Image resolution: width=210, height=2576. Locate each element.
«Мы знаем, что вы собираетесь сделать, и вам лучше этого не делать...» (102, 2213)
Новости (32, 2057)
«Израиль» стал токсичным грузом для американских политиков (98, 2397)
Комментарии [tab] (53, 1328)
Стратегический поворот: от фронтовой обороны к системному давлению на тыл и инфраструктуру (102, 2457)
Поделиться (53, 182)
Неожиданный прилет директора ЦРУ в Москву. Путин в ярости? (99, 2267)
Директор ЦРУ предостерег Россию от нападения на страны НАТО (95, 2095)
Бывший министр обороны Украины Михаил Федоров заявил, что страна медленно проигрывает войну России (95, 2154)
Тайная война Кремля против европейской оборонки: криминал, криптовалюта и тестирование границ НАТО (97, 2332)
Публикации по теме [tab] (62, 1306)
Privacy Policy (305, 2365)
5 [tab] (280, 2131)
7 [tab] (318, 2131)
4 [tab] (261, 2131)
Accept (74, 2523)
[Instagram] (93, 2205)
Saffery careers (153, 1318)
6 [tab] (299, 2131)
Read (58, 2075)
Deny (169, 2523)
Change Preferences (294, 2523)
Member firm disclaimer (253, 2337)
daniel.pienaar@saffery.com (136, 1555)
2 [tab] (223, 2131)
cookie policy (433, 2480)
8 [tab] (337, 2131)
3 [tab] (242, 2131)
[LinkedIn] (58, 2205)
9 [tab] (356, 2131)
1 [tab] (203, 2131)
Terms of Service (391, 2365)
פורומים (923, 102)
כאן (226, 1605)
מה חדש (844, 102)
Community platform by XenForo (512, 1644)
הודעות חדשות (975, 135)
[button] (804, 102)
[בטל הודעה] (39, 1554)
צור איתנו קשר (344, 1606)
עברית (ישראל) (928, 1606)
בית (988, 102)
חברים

PROBLEM REQUIREMENTS:
Bring together all lines from the listing that contain the word "обороны".

ANSWER FOR THE TASK:
Стратегический поворот: от фронтовой обороны к системному давлению на тыл и инфраструктуру (102, 2457)
Бывший министр обороны Украины Михаил Федоров заявил, что страна медленно проигрывает войну России (95, 2154)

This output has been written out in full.